Challenge
In the records below, copy the lines from the one containing "This screenshot has height=822, width=719." through the one containing "will pyautogui.click(x=108, y=323).", inclusive, swapping "breadcrumb" for "navigation link" and leaving everything else unchanged.

begin Stored data

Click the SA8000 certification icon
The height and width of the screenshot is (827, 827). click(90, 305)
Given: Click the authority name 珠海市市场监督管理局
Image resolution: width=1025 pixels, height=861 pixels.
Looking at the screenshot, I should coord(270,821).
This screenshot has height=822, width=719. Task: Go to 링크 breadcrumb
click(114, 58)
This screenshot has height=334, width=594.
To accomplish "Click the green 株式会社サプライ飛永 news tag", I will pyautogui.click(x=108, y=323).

end Stored data
begin Stored data

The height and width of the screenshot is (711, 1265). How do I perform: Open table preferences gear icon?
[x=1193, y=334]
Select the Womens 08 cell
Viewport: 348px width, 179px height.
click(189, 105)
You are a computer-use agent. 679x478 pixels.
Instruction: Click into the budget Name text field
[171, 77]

end Stored data

Solution to the problem
This screenshot has height=822, width=719. Task: Go to 링크 navigation link
click(114, 58)
This screenshot has height=334, width=594.
To accomplish "Click the green 株式会社サプライ飛永 news tag", I will pyautogui.click(x=108, y=323).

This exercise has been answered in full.